Iran will not sink 'to knees' on nuclear deal

Supreme leader criticises "US and European colonialist countries" but gives indirect approval for continuation of talks.

    Iran will not sink 'to knees' on nuclear deal
    Negotiators failed to seal an agreement on Monday, but all sides agreed to continue negotiations into 2015 [AFP]

    Ayatollah Ali Khamenei, Iran's supreme leader has, said that Western powers will not be able to bring the country to its knees in nuclear talks, but gave his indirect approval for a continuation of the negotiations.

    Iran and major global powers agreed on Monday to extend talks into next year after failing to meet a November 24 deadline.

    The US, UK, Russia, China, France and Germany agreed with Iran to try to sign a political deal by 1 March, with confirmation of the full technical details of the agreement by July 1.

    In his first remarks since the extension of the deadline, Khamenei said: "On the nuclear issue, the United States and European colonialist countries gathered and applied their entire efforts to bring the Islamic Republic to its knees, but they could not and they will not,"

    Khamenei made the remarks to a group of clerics, according to his website.

    In a nationwide broadcast on Monday, Iran's President Hassan Rouhani told the nation that it "has achieved a significant victory" and "negotiations will lead to a deal, sooner or later".

    Rouhani also said many obstacles in the talks "have been eliminated".
     
    But he also vowed that Tehran would not relinquish its right to nuclear capability.

    "Our nuclear rights should be admitted by the world," Rouhani said. "We will continue the talks."

    'Down with America'

    Other Iranian politicians showed a mix of cautious optimism and defiance on Tuesday.

    Former UK envoy to Iran discusses nuclear talks

    Mohammad Hassan Aboutorabifard, vice-chairman of the parliament, said the US was not trustworthy since Washington "sacrifices" its national interests for Israel, but he still voiced support for further nuclear talks.
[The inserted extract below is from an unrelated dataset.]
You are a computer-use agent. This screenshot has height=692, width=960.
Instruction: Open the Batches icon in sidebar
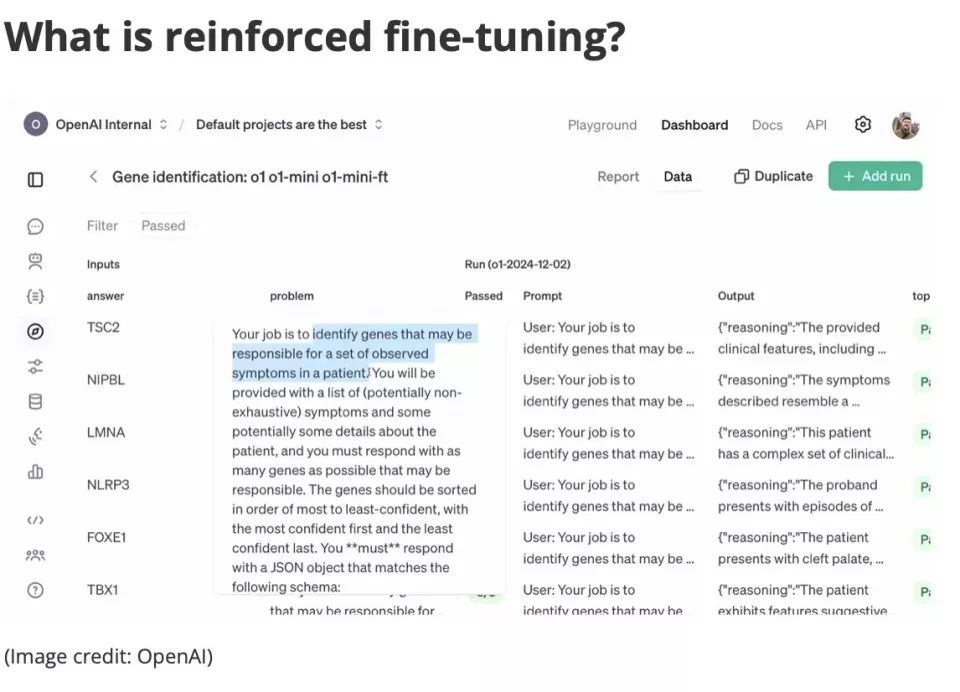(36, 296)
    Parliamentarians in attendance responded to his remarks by chanting, "Down with America".

    Mansour Haghighatpour, a member of the parliamentary committee on national security and foreign policy, told the AP news agency that the extension of the talks proved: "Iran does not give in its long-term interests".

    "Our national interests should remain intact," said Haghighatpour. "We had never pinned our hopes to the deal."

    Iran has denied its nuclear research has any sort of military dimension, saying it is focused on peaceful uses like power generation and medical treatments.